_WHAT TO WORK ON_
Find the word "Click" in the listing. Copy out each line where it occurs.

_RECORDS FOR THE EXERCISE_
☆ ☆ ☆ ☆ ☆ ☆ ☆
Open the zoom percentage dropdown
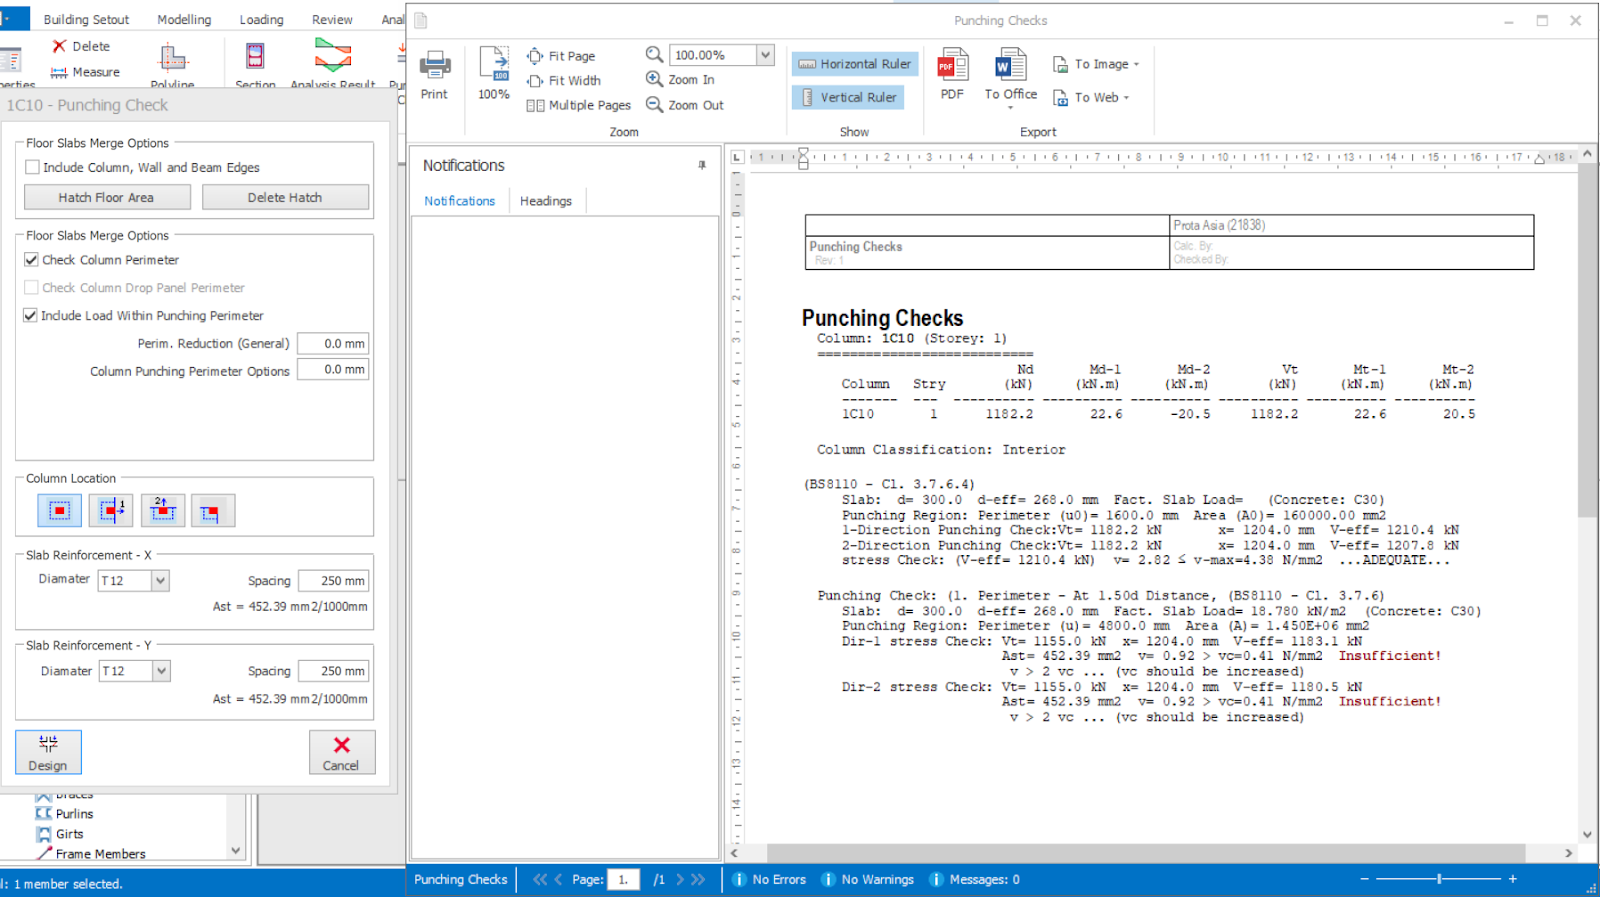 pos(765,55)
☆ ☆ ☆ ☆ ☆ ☆ ☆
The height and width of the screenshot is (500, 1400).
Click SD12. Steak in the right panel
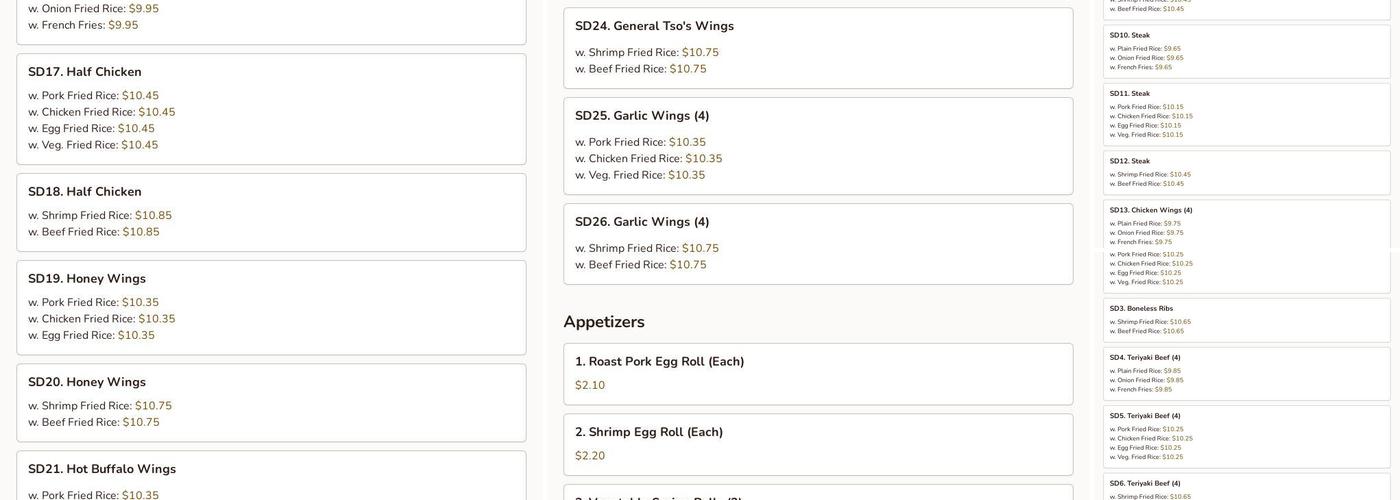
☆ ☆ ☆ ☆ ☆ ☆ ☆
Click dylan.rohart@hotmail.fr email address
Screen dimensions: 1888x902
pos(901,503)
☆ ☆ ☆ ☆ ☆ ☆ ☆
_EXERCISE RESPONSE_
Click SD12. Steak in the right panel
Click dylan.rohart@hotmail.fr email address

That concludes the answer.